> **Text**
──────────
The 20/20 Experience was produced over 20 days. Recording sessions for The 20/20 Experience began in late May or early June 2012, and concluded in July that year. The album was recorded at Larrabee Studios in North Hollywood, EastWest Studios in Los Angeles, and Jungle City Studios in New York City. Of Timbaland's participation, Wright said: "[Their] relationship is like a brotherhood; they're just so comfortable with each other – not only as musical friends but as personal friends ... that you can get things done in a short period of time. Had [the Ben Affleck movie Runner Runner] not happened, we might have actually set up and put the album out sooner". After the recording was finished, Timberlake and Wright, with M2M Construction, began "formulating plans for how to release the music". Timberlake, then most of the band, used JH Audio in-ear monitoring systems.

== Composition ==
According to Timberlake, The 20/20 Experience "goes a lot of different directions. I think there's probably a little bit of what was reminiscent on the first album and then a little bit of what's reminiscent of the second album, and then some new stuff." While working on the album, Timberlake thought: "If Pink Floyd and Led Zeppelin can do 10-minute songs and Queen can do 10-minute songs then why can't we? We'll figure out the radio edits later."

The 20/20 Experience is a neo soul album that was partly inspired by the expansive song structures of 1960s and 1970s rock. The songs average seven minutes in length, and are characterized by vamps, abrupt key changes, and unexpected rhythms and harmonies. Music journalist Jody Rosen noted an emphasis on "rhythm and flow" rather than catchiness, and said it is "not quite a pop album" because its "sense of musical space-time is more elastic and sprawling than anything on the radio". The album's music incorporates samples of piano, distorted voices, and buzzing electronic sounds with elements of soul music, including resonant voiceovers, lush string and horn arrangements, high-pitched guitar solos, and squelching analog synthesizers. Steven Hyden said the album has "traditionalist tendencies", and Simon Price wrote that producers Timbaland and J-Roc merged 1970s influences with futuristic sounds: "the Chi-Lites in orbit, the Isley Brothers gone intergalactic, and so on". Price also compared the production on the album to Quincy Jones's production on Michael Jackson's 1979 album Off the Wall.
──────────
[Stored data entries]
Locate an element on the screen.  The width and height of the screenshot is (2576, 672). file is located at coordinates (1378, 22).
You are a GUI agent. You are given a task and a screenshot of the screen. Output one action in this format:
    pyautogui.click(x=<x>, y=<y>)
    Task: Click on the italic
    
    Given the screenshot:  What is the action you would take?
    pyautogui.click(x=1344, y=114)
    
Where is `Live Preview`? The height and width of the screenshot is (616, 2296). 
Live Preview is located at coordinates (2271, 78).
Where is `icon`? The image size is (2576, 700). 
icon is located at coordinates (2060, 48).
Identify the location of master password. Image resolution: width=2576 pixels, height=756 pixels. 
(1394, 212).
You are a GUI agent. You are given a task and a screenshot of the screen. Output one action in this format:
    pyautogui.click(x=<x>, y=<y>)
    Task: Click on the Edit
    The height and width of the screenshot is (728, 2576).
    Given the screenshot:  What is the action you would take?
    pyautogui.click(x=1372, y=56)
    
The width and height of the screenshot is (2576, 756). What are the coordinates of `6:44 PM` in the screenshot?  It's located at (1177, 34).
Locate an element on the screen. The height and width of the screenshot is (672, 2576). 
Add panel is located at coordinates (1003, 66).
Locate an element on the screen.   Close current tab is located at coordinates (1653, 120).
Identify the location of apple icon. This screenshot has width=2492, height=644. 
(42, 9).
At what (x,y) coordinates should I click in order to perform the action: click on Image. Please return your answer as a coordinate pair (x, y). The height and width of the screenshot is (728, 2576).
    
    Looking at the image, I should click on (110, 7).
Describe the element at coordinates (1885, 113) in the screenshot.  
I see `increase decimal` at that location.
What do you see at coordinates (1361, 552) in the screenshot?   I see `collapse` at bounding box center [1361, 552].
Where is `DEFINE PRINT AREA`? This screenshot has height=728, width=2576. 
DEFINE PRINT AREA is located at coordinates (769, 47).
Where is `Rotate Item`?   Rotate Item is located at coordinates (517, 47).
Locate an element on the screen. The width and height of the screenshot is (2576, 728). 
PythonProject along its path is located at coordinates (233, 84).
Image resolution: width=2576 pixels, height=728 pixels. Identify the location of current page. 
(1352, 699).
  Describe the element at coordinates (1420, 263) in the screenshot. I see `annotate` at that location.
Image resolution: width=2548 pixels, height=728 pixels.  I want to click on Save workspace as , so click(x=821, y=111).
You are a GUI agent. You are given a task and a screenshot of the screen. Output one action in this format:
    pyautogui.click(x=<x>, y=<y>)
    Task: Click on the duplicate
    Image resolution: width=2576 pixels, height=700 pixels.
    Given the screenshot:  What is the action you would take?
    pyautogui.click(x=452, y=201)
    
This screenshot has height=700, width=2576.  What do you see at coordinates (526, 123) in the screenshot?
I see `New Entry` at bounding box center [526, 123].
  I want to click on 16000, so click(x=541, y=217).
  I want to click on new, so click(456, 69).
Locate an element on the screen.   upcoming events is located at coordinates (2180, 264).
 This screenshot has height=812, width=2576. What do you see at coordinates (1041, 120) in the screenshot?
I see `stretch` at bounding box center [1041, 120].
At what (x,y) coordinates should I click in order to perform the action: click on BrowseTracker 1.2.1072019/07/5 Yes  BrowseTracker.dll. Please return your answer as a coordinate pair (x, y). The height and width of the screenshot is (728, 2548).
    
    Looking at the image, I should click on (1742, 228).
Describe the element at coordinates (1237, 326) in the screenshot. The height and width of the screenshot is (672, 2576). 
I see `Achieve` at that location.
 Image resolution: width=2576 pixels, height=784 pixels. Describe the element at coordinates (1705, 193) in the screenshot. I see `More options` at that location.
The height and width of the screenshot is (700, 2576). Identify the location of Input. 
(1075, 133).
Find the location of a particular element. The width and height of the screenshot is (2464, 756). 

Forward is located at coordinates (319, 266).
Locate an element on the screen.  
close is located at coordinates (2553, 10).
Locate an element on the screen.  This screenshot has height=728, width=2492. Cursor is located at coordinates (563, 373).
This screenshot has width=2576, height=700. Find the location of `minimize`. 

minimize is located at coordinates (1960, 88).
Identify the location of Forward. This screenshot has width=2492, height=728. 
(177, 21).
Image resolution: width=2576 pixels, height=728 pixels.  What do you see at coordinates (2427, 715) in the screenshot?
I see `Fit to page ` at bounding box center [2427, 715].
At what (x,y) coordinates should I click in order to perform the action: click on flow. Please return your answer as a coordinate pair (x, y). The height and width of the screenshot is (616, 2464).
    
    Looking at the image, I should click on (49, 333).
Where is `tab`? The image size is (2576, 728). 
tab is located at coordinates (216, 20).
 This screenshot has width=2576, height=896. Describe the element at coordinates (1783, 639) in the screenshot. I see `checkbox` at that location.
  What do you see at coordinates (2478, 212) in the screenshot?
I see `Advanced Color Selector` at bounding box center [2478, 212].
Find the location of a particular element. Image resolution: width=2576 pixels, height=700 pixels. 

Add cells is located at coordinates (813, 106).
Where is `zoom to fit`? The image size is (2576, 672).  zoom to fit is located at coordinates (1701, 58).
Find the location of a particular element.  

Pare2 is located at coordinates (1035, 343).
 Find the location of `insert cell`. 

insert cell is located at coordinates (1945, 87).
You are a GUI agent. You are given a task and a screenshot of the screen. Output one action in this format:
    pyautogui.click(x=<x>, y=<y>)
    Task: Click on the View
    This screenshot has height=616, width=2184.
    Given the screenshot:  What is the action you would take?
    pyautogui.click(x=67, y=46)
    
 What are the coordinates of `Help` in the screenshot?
──────────
> **Exercise 1**
According to the text about The 20/20 Experience, in which studios was the album recorded?
> **Exercise 2**
Reproduce the text about The 20/20 Experience from "The 20/20 Experience was" up to and including "in-ear monitoring systems.".
This listing has no connection to the text about The 20/20 Experience.

> **Written answer 1**
It was recorded at Larrabee Studios in North Hollywood, EastWest Studios in Los Angeles, and Jungle City Studios in New York City.

> **Written answer 2**
The 20/20 Experience was produced over 20 days. Recording sessions for The 20/20 Experience began in late May or early June 2012, and concluded in July that year. The album was recorded at Larrabee Studios in North Hollywood, EastWest Studios in Los Angeles, and Jungle City Studios in New York City. Of Timbaland's participation, Wright said: "[Their] relationship is like a brotherhood; they're just so comfortable with each other – not only as musical friends but as personal friends ... that you can get things done in a short period of time. Had [the Ben Affleck movie Runner Runner] not happened, we might have actually set up and put the album out sooner". After the recording was finished, Timberlake and Wright, with M2M Construction, began "formulating plans for how to release the music". Timberlake, then most of the band, used JH Audio in-ear monitoring systems.